Basketball, Pro B-Viertelfinale: Depant Gießen 46ers Rackelos – Wiha Panthers Schwenningen (Samstag, 20 Uhr). Siegen oder Fliegen, Halbfinale oder Saison-Aus – die Wiha Panthers Schwenningen gastieren am Samstagabend für das entscheidende Spiel der Viertelfinal-Serie bei den Depant Gießen 46ers Rackelos. Mit einem Sieg schreiben die Aufsteiger ihre Erfolgsgeschichte weiter, bei einer Niederlage beginnt die Sommerpause.

Bereits zum fünften Mal treffen die beiden Kontrahenten in dieser Saison aufeinander. Die Bilanz der bisherigen vier Duelle könnte kaum ausgeglichener sein. 2:2 in den Spielen, 336:330 pro Schwenningen in den Punkten – die beiden Mannschaften bewegen sich auf Augenhöhe. Große Überraschungen personeller oder taktischer Natur sind im Entscheidungsspiel nicht zu erwarten, dafür kennen sich beide Teams und Trainer mittlerweile zu gut. Was wird dann für die Panthers der Schlüssel zum Sieg in Spiel drei der Playoff-Serie sein? Panthers-Trainer Alen Velcic sieht die Erfolgsfaktoren in erster Linie auf mentaler Ebene. "Es wird darauf ankommen, mit der richtigen Einstellung ins Spiel zu gehen und dazu bereit zu sein, mehr für den Sieg zu tun als der Gegner", betont der Schwenninger Coach. Dass die Gießener den Heimvorteil auf ihrer Seite haben und aller Voraussicht nach einen Zuschauerrekord in dieser Saison aufstellen werden, ist für Velcic nebensächlich. "Das Publikum wird keine Rolle spielen. Es liegt einzig und allein an uns. Wir müssen uns auf unsere defensive Stärke konzentrieren, dann stehen die Chancen 50:50."

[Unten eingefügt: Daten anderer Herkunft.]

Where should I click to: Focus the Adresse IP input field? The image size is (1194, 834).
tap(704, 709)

Dabei erinnert der Trainer nochmals an Spiel zwei, als die Panthers vor eigenem Publikum den ersten Matchball für den Einzug ins Halbfinale vergaben und mit 76:81 unterlagen. "Wir waren nicht entspannt, sondern zu nervös und uns unserer Sache zu sicher. Nun müssen wir konzentrierter agieren."

Ganz ohne taktische Kniffe werden die Panthers in Gießen allerdings nicht auskommen können. Spiel zwei in der Deutenberghalle zeigte, worauf sich die Schwenninger nicht erneut einlassen dürfen – ein wildes Spiel mit offenem Visier. "Es ist gefährlich, sich einen Schlagabtausch mit einem Team zu liefern, das von der Dreierlinie heiß laufen kann. Deshalb müssen wir defensiv strukturierter agieren als zuletzt. Wenn wir den Gegner unter 80 Punkten halten, wäre das sehr gut", mahnt Velcic.

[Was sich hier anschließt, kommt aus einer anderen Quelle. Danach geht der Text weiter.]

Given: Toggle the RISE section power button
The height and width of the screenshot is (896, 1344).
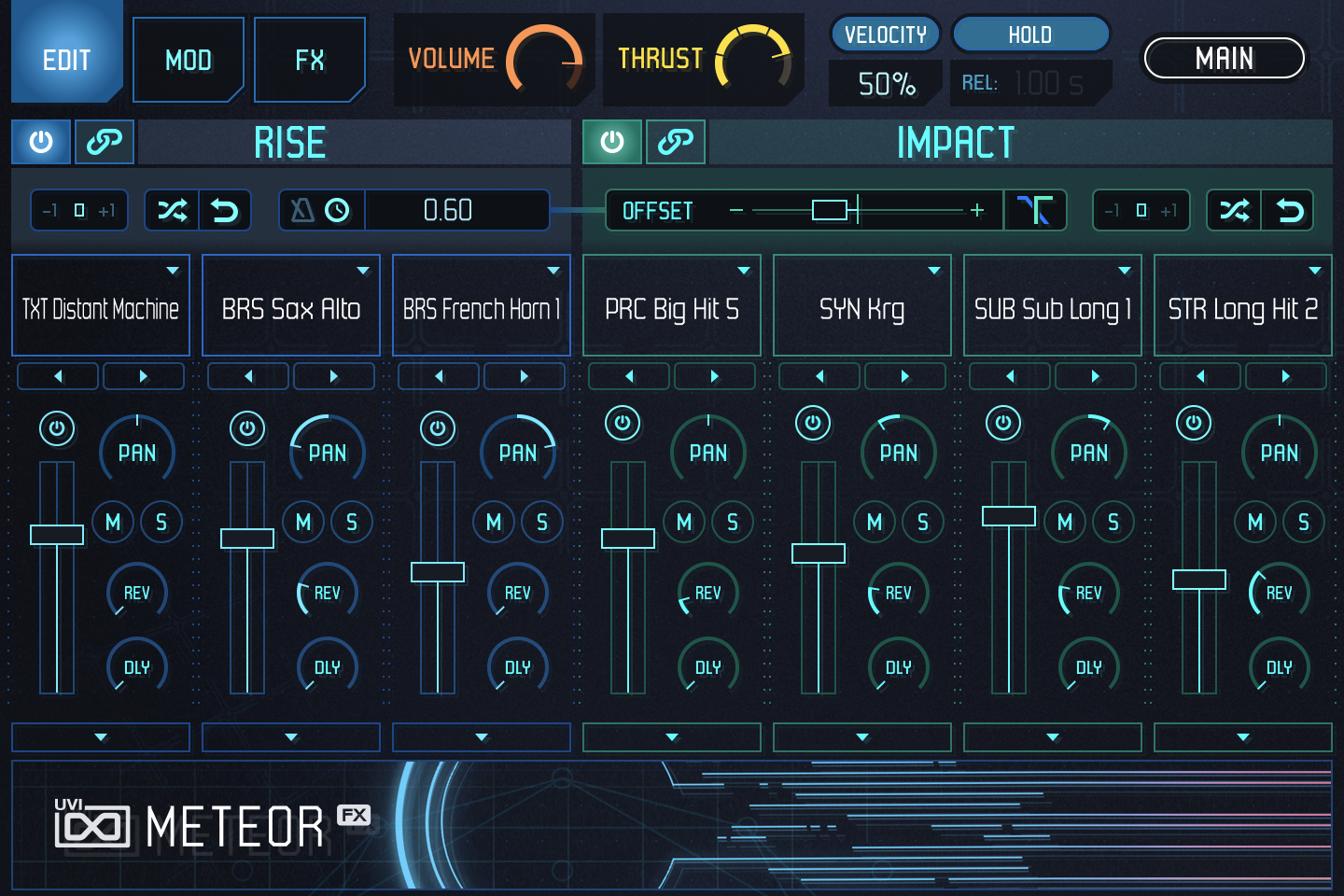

Den Rackelos wird Flügelspieler Alen Pjanic, der in der Vorwoche noch im Bundesliga-Team der 46ers aushalf, wieder zur Verfügung stehen. Ansonsten werden es allen voran wieder der erfahrene Topscorer und ehemalige Nationalspieler Johannes Lischka sowie der hochveranlagte Spielmacher Bjarne Kraushaar sein, die ihre Farben anführen werden.

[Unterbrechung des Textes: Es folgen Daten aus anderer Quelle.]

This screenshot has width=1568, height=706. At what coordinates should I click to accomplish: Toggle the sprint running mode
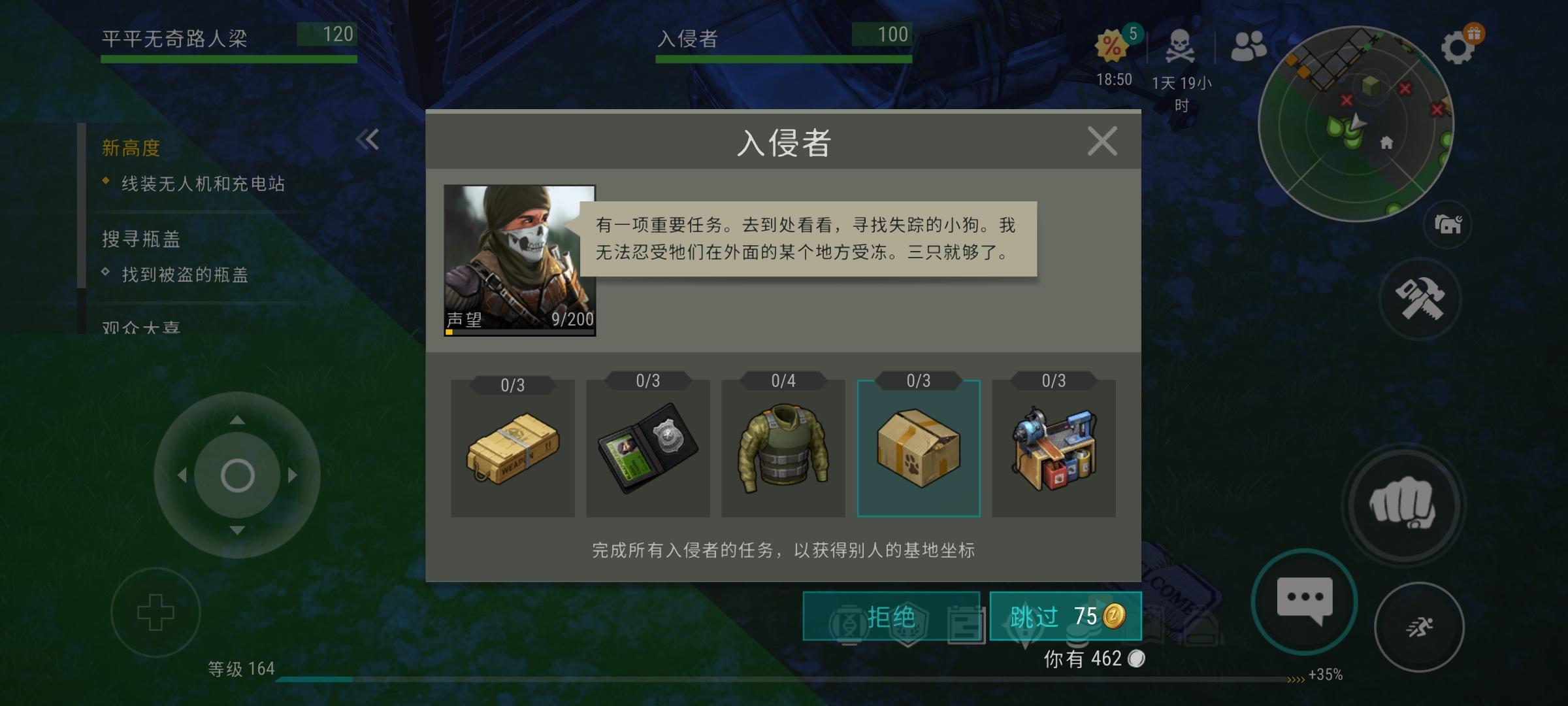[1419, 627]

Nach der Achtelfinal-Serie gegen den SC Rist-Wedel steht den Wiha Panthers nun das dritte Spiel in der Ferne binnen eines Monats bevor. Die Ausgangslage ist damals wie heute gleich. "Der Druck liegt bei Gießen. Wir als Aufsteiger haben überhaupt nichts zu verlieren. Wenn wir gewinnen, werden wir uns natürlich freuen. Sollte am Samstag allerdings die Saison zu Ende gehen, wäre ich zwar im ersten Moment traurig, aber danach nicht unglücklich. Es ist unterm Strich nur ein Basketball-Spiel", erklärt Velcic.

Entsprechend gelöst, aber mit der nötigen Intensität bereiten sich Trainer und Team auf das möglicherweise letzte Spiel der Saison vor. "Wir sind alle total entspannt. Die Trainingseinheiten in dieser Woche waren hervorragend. Es ist ein ganz anderer Zug drin als noch in der vergangenen Woche", lobt Velcic sein Team, das personell vollzählig ist und die Akkus wieder aufgeladen hat. Einen wichtigen Appell gibt Velcic seiner Mannschaft mit auf den Weg: "Wir wollen den Spaß am Spielen nicht verlieren. Die Freude an diesem Sport ist der Grund, warum wir alle einst mit dem Basketballspielen begonnen haben. Das wollen wir auch am Samstag beibehalten. Wenn uns das gelingt, wird der Druck überschaubar sein."